• _WHAT THIS TASK INVOLVES_:
Please switch "action" to "command" in the part of the data that opens with the line containing "You are a GUI" and closes with the line containing "Task: Click on". Return only those lines, with everything else left unchanged.

• _DATA PROVIDED_:
┌────────

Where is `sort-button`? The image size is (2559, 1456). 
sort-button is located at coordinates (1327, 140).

└────────
┌────────

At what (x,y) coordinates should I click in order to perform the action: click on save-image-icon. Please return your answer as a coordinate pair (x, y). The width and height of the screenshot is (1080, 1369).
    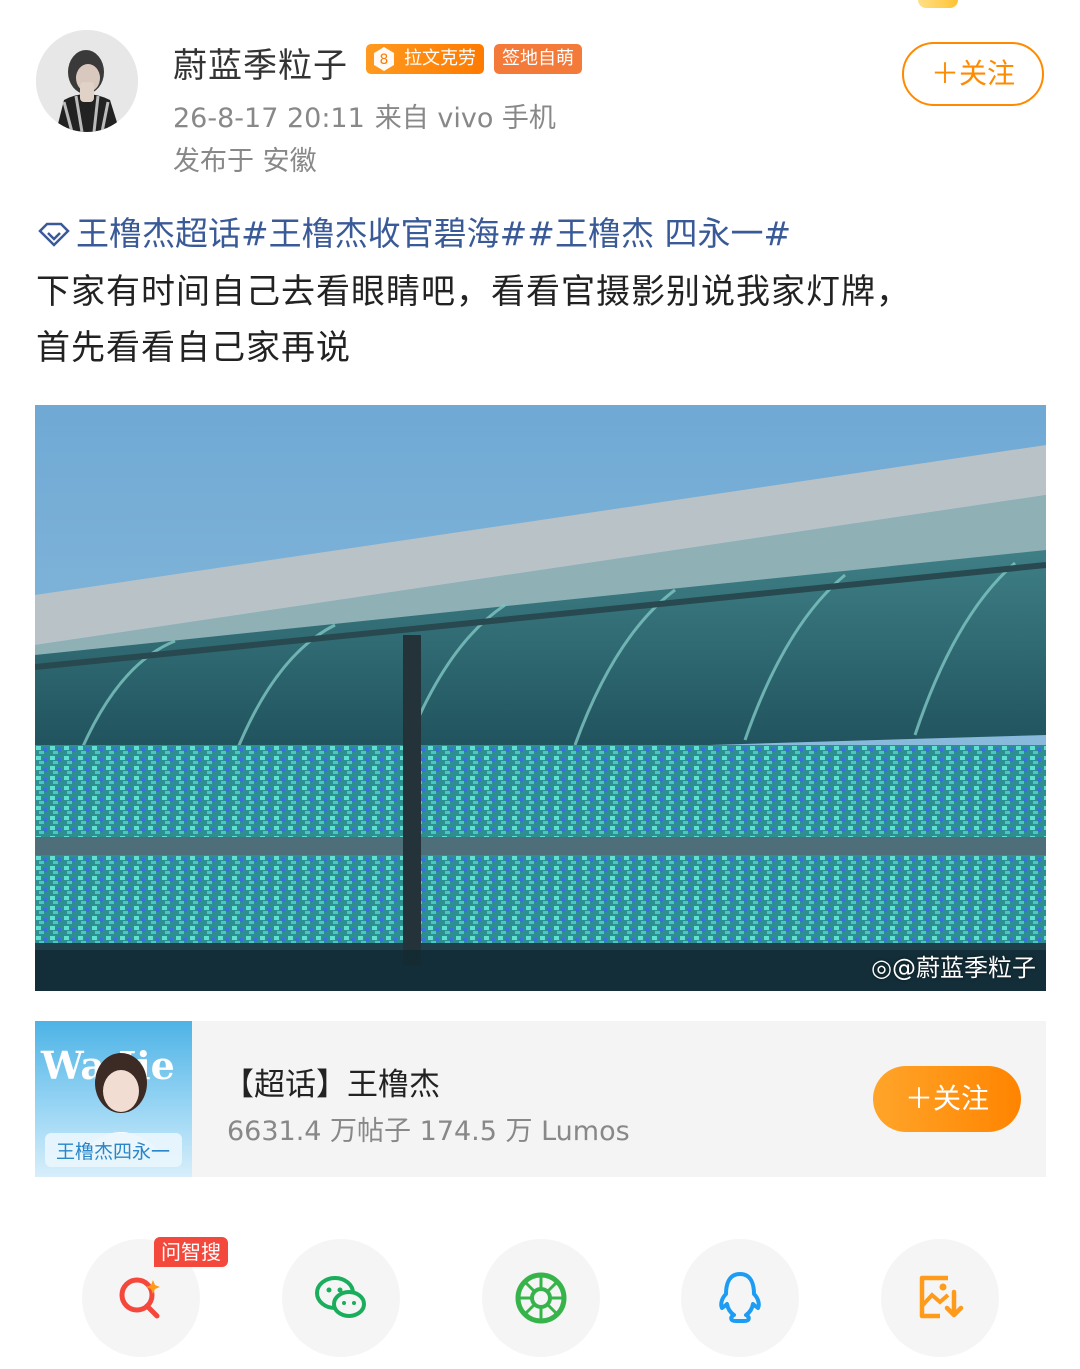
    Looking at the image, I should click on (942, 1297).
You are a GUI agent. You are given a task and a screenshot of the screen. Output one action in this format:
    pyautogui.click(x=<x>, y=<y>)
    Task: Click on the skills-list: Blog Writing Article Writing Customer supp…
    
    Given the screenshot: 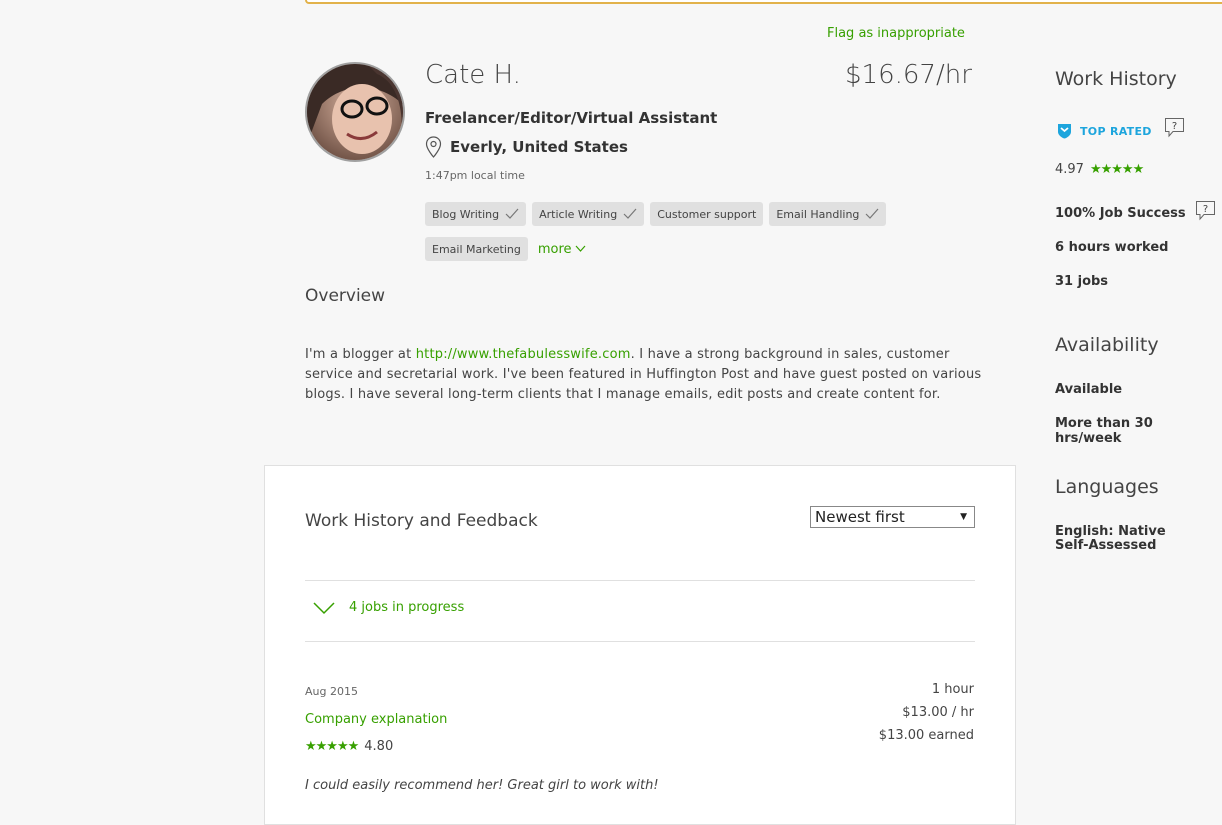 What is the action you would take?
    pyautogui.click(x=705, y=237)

└────────

• _TASK RESPONSE_:
You are a GUI agent. You are given a task and a screenshot of the screen. Output one command in this format:
    pyautogui.click(x=<x>, y=<y>)
    Task: Click on the skills-list: Blog Writing Article Writing Customer supp…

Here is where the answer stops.